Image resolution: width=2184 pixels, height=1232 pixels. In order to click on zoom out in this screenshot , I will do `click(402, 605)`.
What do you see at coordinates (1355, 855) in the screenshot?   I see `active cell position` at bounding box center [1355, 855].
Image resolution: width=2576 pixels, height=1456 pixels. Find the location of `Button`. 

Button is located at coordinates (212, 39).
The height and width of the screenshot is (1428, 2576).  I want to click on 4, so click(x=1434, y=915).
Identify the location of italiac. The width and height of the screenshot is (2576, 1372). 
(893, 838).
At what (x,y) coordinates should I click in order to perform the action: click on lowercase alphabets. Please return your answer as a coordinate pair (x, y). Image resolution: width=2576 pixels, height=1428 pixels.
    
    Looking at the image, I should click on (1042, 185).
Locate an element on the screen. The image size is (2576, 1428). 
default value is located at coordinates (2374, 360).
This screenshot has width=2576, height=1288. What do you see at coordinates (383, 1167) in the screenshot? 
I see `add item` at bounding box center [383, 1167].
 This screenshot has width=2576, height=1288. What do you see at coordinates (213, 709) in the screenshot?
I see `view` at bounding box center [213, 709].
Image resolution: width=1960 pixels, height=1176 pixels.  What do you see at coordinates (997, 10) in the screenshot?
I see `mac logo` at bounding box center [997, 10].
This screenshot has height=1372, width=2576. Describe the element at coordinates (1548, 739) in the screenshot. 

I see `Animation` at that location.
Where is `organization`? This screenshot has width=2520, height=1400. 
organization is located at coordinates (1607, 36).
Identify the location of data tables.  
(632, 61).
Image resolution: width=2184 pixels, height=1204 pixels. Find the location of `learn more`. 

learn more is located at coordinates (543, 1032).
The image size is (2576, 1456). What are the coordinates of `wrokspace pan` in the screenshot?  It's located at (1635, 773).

----

=== THE REQUEST ===
Transcribe the material above line for line, reproducing every character without alteration.

=== TASK SOLUTION ===
Image resolution: width=2184 pixels, height=1232 pixels. In order to click on zoom out in this screenshot , I will do `click(402, 605)`.
What do you see at coordinates (1355, 855) in the screenshot?   I see `active cell position` at bounding box center [1355, 855].
Image resolution: width=2576 pixels, height=1456 pixels. Find the location of `Button`. 

Button is located at coordinates (212, 39).
The height and width of the screenshot is (1428, 2576).  I want to click on 4, so click(x=1434, y=915).
Identify the location of italiac. The width and height of the screenshot is (2576, 1372). 
(893, 838).
At what (x,y) coordinates should I click in order to perform the action: click on lowercase alphabets. Please return your answer as a coordinate pair (x, y). Image resolution: width=2576 pixels, height=1428 pixels.
    
    Looking at the image, I should click on (1042, 185).
Locate an element on the screen. The image size is (2576, 1428). 
default value is located at coordinates (2374, 360).
This screenshot has width=2576, height=1288. What do you see at coordinates (383, 1167) in the screenshot? 
I see `add item` at bounding box center [383, 1167].
 This screenshot has width=2576, height=1288. What do you see at coordinates (213, 709) in the screenshot?
I see `view` at bounding box center [213, 709].
Image resolution: width=1960 pixels, height=1176 pixels.  What do you see at coordinates (997, 10) in the screenshot?
I see `mac logo` at bounding box center [997, 10].
This screenshot has height=1372, width=2576. Describe the element at coordinates (1548, 739) in the screenshot. 

I see `Animation` at that location.
Where is `organization`? This screenshot has width=2520, height=1400. 
organization is located at coordinates (1607, 36).
Identify the location of data tables.  
(632, 61).
Image resolution: width=2184 pixels, height=1204 pixels. Find the location of `learn more`. 

learn more is located at coordinates (543, 1032).
The image size is (2576, 1456). What are the coordinates of `wrokspace pan` in the screenshot?  It's located at (1635, 773).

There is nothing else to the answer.